Alors que la guerre borde les frontières de l’Europe, il apparaît comme nécessaire que la solidarité européenne se renforce. La solidarité entre les Etats du Vieux continent nécessite des moyens et des lois pour renforcer la sécurité des citoyens qui connaissent une multitude de crises, politiques, économiques, sanitaires et climatiques. C’est dans ce contexte que le Parlement européen a adopté en début de mois un texte sur « l’Union de la santé » pour renforcer la capacité de l’UE à prévenir et contrôler les maladies transmissibles et à lutter contre les menaces sanitaires. Ce texte constitue une étape supplémentaire dans le renforcement du mécanisme européen de la protection civile. Retour sur une doctrine européenne aussi nécessaire que stratégique.

Par Hugo Champion

RescEU: un dispositif dentraide européen

Créé en 2019, le dispositif rescEU illustre parfaitement les mécanismes que l’Union européenne met en œuvre pour faciliter la solidarité et l’entraide à l’échelle du continent. Au début du mois d’octobre, la Commission a proposé 170 millions d’euros provenant du budget de l’UE pour renforcer les moyens terrestres et aériens de rescEU, à partir de l’été 2023. Ce dispositif comprend une réserve de flotte d’avions et d’hélicoptères bombardiers d’eau, des avions d’évacuation médicale, ainsi qu’une réserve d’articles médicaux et des hôpitaux de campagne permettant de faire face aux urgences sanitaires. Ce mécanisme, activé sur décision du centre de coordination de la réaction d’urgence, diffuse auprès du pays en difficulté toutes les offres d’aide qu’ont pu émettre les Etats, selon leurs ressources disponibles au moment de la crise. Depuis sa création, rescEU a été activé 420 fois, notamment lors de la crise de la covid.
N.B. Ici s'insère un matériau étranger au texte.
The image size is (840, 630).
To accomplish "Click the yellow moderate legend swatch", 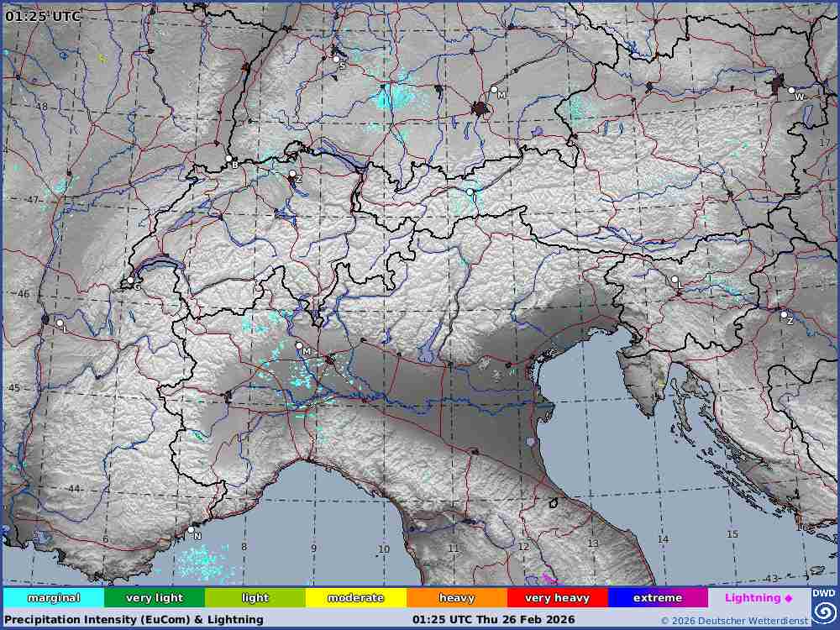I will pos(355,598).
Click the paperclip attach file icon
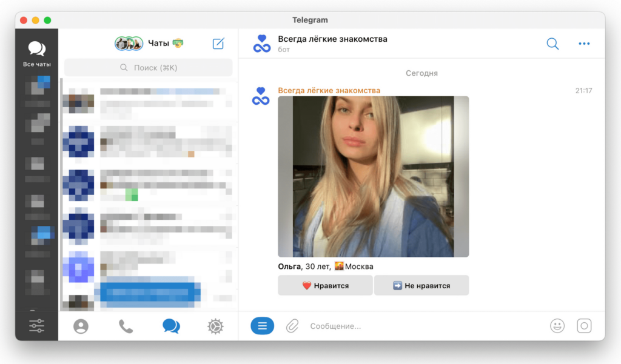 point(292,326)
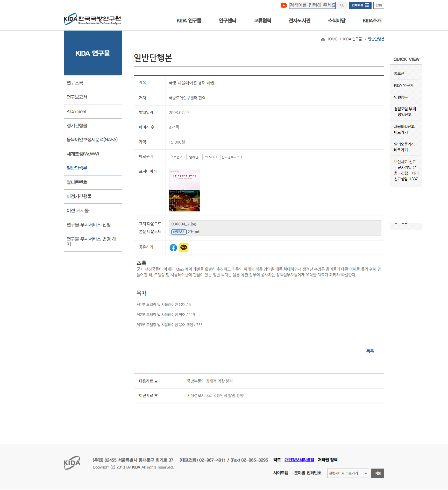Expand the 교보문고 purchase link
Image resolution: width=448 pixels, height=490 pixels.
pos(177,157)
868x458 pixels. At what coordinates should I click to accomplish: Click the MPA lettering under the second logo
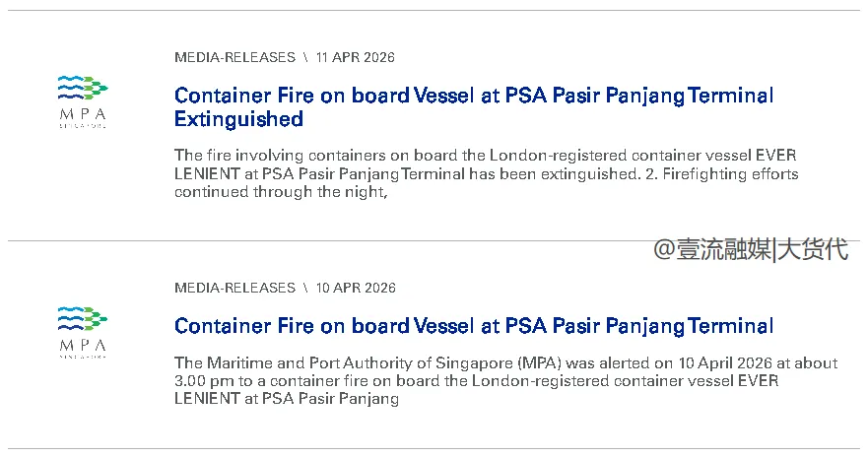click(83, 344)
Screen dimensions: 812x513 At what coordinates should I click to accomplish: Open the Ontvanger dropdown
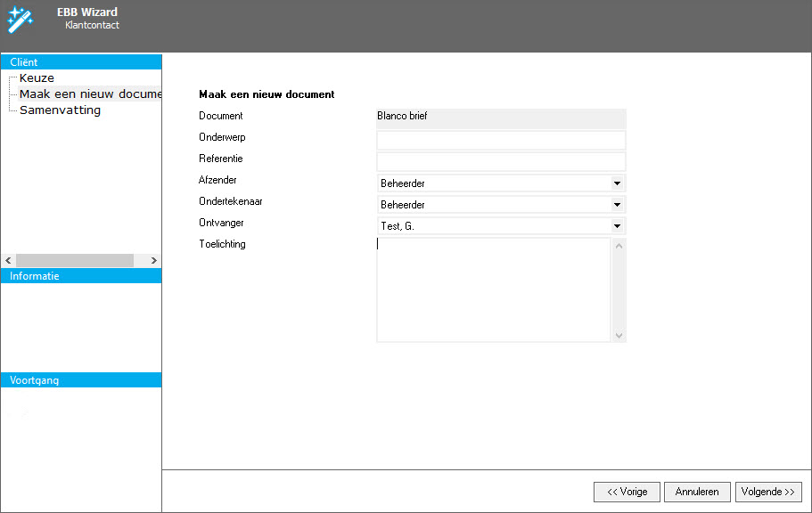pos(616,226)
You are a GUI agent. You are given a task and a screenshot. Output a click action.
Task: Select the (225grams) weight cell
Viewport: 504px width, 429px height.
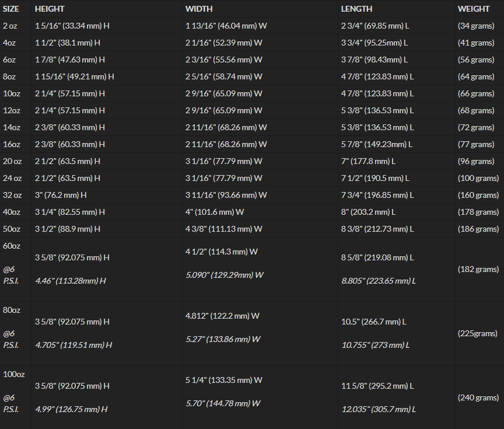(478, 333)
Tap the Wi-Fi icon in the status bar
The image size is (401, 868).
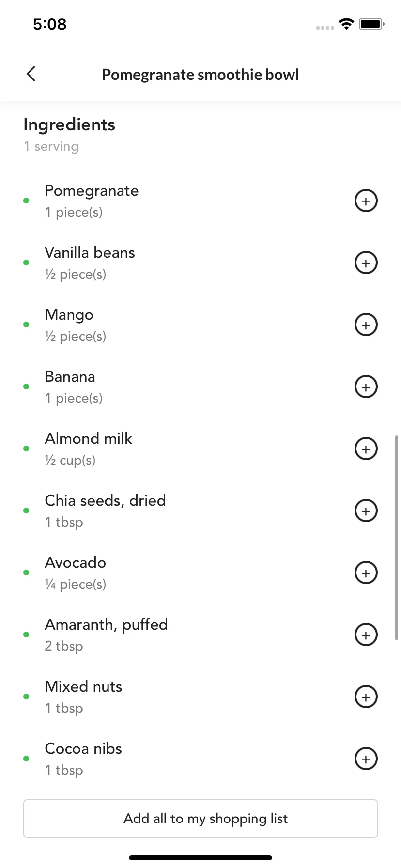(x=346, y=24)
Mais plus récemment, le mécanisme a bénéficié à l’Ukraine qui a reçu des respirateurs, blouses, masques et de nombreux appareils médicaux, issus de la réserve.
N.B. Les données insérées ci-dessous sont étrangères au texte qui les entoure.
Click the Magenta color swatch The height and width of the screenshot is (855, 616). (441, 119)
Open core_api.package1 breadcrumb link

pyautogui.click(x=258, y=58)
Depuis l’invasion russe, la Commission européenne a mis en place une procédure opérationnelle standard pour l’évacuation sanitaire des personnes déplacées d’Ukraine nécessitant des soins médicaux. Ces opérations d’évacuation sont coordonnées par l’intermédiaire du mécanisme de protection civile de l’UE et s’appuient sur le nouvel avion d’évacuation sanitaire rescEU, financé par l’UE et hébergé par la Norvège. Pour un transfert sécurisé des données des patients, leurs dossiers médicaux sont partagés au moyen du système d’alerte précoce et de réaction.
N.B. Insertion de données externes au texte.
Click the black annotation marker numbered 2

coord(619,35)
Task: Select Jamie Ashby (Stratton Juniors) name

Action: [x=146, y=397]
L’UE fournit également un soutien en matière de protection civile à la Tchéquie, à la Moldavie, à la Pologne, à la Slovaquie et au Haut Commissariat des Nations unies pour les réfugiés (HCR).

Les feux de forêts : un exemple de coopération et de solidarité indispensable

« Alors que les incendies de forêt record de cet été ont peut-être été éclipsés par d’autres crises, la proposition d’aujourd’hui visant à renforcer rescEU montre que le budget de l’UE continuera à soutenir ceux qui en ont besoin.La solidarité européenne entre les Etats membres de l’UE reste forte et nous sommes prêts à soutenir cette solidarité avec des moyens financiers », expliquait début octobre Johannes Hahn, le commissaire chargé du budget et de l’administration. Durant l’été, le Centre de coordination de la réaction d’urgence a reçu onze demandes d’aide pour des incendies de forêt. Trente-trois avions et huit hélicoptères ont été déployés dans toute l’Europe par l’intermédiaire du mécanisme de protection civile de l’UE, qui ont été rejoints par plus de 350 pompiers au sol. En outre, le satellite Copernicus d’urgence de l’UE a fourni des cartes d’évaluation des dommages dans les zones touchées.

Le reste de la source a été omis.